Aim =
Copy out, word for word, every line of the items from the one containing "Where should I click to: Click the 目标价" down to the one containing "point(73,65)", both included. Reproduce only those lines.

Record extracts =

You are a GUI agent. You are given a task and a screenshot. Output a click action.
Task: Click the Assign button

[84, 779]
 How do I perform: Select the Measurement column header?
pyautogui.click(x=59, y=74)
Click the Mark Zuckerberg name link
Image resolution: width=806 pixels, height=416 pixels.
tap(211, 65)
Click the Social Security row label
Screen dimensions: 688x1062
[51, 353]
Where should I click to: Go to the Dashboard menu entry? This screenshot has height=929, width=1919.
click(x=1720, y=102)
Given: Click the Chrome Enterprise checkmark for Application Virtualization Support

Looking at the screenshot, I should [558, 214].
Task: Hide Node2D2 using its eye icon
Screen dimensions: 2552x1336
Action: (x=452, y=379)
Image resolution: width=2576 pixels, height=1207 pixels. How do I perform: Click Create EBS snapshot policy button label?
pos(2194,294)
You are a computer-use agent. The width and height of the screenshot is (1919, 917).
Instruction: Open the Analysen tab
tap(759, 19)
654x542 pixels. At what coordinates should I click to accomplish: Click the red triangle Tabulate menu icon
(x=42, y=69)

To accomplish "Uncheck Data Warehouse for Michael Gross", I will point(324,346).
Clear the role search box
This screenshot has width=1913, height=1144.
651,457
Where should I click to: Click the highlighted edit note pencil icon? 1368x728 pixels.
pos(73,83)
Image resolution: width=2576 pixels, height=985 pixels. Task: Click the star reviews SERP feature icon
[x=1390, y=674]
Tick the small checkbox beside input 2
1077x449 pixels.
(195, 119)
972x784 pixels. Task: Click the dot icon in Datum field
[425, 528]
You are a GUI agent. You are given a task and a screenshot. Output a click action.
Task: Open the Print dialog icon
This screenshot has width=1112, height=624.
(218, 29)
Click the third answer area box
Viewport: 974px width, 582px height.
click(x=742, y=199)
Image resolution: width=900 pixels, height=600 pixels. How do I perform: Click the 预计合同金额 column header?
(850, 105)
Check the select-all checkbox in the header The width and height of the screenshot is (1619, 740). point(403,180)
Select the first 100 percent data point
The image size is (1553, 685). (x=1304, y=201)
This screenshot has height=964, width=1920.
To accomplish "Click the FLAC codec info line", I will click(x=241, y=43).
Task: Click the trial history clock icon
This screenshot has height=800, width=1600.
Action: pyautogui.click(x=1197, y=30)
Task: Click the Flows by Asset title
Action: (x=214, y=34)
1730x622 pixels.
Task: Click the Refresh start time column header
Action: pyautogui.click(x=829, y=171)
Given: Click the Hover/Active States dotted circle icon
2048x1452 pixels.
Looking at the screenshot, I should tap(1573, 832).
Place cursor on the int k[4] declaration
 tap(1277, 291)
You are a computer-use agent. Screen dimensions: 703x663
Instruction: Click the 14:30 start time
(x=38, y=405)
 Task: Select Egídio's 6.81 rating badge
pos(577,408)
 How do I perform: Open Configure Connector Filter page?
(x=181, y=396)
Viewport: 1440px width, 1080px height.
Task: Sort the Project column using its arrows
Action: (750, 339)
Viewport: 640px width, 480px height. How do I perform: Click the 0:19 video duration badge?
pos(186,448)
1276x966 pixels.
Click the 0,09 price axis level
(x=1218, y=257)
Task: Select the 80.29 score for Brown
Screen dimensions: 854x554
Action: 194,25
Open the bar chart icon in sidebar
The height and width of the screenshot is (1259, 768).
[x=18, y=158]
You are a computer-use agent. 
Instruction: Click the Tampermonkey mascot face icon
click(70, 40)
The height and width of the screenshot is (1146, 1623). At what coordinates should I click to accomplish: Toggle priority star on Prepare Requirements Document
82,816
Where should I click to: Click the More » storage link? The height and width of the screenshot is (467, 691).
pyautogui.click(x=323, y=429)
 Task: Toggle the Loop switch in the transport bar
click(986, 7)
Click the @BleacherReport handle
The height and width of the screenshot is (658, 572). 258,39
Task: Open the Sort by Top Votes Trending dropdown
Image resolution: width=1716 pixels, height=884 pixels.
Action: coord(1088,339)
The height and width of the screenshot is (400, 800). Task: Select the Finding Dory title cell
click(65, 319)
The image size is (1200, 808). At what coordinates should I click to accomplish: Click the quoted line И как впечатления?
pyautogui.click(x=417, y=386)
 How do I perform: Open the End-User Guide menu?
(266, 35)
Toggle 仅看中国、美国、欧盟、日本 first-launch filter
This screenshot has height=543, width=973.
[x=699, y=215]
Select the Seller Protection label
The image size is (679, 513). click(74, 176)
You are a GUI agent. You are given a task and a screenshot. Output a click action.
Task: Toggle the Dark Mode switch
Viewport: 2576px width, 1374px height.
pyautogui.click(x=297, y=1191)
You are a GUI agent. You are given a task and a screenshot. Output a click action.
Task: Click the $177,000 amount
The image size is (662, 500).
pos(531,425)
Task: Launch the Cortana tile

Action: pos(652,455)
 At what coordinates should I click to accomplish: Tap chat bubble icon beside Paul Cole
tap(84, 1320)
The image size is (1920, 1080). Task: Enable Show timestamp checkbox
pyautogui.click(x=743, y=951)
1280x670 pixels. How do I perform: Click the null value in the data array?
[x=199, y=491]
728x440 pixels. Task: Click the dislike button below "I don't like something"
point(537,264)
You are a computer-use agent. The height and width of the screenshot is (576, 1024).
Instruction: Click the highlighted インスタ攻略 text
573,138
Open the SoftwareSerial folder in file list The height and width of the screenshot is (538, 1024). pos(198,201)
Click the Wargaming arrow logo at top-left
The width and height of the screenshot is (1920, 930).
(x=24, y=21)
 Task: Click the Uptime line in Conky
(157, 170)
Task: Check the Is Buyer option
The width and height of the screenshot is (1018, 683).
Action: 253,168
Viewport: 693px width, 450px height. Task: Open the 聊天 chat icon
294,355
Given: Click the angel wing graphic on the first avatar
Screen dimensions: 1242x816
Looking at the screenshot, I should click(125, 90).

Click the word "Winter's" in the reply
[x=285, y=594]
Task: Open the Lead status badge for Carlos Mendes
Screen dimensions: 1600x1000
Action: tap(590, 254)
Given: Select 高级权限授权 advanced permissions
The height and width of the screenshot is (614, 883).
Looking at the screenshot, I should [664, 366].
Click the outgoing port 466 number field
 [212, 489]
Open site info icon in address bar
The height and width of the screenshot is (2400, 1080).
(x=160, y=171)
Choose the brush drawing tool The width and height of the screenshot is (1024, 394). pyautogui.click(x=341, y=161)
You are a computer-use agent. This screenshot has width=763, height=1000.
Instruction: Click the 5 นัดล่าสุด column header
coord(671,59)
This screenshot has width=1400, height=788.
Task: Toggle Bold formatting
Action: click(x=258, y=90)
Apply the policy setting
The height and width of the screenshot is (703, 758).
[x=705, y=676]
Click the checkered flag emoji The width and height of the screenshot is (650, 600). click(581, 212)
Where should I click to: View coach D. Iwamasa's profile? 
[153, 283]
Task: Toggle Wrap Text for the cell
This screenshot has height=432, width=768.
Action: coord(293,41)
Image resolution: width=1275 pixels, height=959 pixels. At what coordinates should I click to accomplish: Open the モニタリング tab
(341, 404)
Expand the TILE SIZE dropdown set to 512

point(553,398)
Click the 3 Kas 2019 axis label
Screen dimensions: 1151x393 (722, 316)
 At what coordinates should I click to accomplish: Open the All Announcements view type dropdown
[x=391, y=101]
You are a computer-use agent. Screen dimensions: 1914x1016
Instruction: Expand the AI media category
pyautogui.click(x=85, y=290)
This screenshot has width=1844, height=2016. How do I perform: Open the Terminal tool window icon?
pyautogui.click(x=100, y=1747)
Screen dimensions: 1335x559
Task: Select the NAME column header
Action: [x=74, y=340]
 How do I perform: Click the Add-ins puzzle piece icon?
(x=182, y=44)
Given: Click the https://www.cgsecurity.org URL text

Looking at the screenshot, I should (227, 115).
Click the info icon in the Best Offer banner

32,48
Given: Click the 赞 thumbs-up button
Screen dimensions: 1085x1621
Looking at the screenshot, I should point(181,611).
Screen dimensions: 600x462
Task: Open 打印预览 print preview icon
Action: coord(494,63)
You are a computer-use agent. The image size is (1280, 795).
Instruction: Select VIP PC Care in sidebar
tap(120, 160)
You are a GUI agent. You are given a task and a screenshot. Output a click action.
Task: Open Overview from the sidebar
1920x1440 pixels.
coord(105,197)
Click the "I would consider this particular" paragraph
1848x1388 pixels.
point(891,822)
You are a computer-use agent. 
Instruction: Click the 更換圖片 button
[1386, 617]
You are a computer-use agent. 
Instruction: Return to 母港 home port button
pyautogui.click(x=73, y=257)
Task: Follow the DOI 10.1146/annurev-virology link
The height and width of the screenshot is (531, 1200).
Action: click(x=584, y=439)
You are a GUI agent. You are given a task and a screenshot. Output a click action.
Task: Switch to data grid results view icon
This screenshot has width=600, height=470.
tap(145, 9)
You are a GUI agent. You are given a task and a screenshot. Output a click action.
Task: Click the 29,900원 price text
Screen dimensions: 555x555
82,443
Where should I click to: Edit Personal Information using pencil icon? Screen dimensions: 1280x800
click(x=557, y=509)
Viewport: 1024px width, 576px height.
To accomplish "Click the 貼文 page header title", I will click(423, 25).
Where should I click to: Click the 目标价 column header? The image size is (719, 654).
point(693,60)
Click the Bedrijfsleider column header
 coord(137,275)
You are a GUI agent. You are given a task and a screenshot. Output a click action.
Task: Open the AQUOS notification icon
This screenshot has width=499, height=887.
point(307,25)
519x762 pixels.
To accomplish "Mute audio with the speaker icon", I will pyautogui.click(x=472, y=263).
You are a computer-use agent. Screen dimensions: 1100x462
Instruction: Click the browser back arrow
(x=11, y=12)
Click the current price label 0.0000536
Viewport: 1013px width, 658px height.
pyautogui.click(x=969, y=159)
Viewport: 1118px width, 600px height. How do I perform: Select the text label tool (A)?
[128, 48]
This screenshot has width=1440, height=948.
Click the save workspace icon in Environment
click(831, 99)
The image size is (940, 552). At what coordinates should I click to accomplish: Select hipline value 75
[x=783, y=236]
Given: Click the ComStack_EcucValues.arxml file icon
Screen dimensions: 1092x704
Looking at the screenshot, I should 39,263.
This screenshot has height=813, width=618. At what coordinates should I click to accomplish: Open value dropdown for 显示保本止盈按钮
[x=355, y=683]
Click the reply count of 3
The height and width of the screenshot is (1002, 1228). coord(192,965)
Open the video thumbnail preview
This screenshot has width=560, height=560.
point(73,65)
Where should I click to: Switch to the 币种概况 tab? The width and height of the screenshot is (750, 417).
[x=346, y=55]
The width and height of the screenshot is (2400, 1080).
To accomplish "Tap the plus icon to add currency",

The output =
Where should I click to: Click the 目标价 column header? The image size is (719, 654).
point(693,60)
Click the Bedrijfsleider column header
 coord(137,275)
You are a GUI agent. You are given a task and a screenshot. Output a click action.
Task: Open the AQUOS notification icon
This screenshot has width=499, height=887.
point(307,25)
519x762 pixels.
To accomplish "Mute audio with the speaker icon", I will pyautogui.click(x=472, y=263).
You are a computer-use agent. Screen dimensions: 1100x462
Instruction: Click the browser back arrow
(x=11, y=12)
Click the current price label 0.0000536
Viewport: 1013px width, 658px height.
pyautogui.click(x=969, y=159)
Viewport: 1118px width, 600px height. How do I perform: Select the text label tool (A)?
[128, 48]
This screenshot has width=1440, height=948.
Click the save workspace icon in Environment
click(831, 99)
The image size is (940, 552). At what coordinates should I click to accomplish: Select hipline value 75
[x=783, y=236]
Given: Click the ComStack_EcucValues.arxml file icon
Screen dimensions: 1092x704
Looking at the screenshot, I should 39,263.
This screenshot has height=813, width=618. At what coordinates should I click to accomplish: Open value dropdown for 显示保本止盈按钮
[x=355, y=683]
Click the reply count of 3
The height and width of the screenshot is (1002, 1228). coord(192,965)
Open the video thumbnail preview
This screenshot has width=560, height=560.
point(73,65)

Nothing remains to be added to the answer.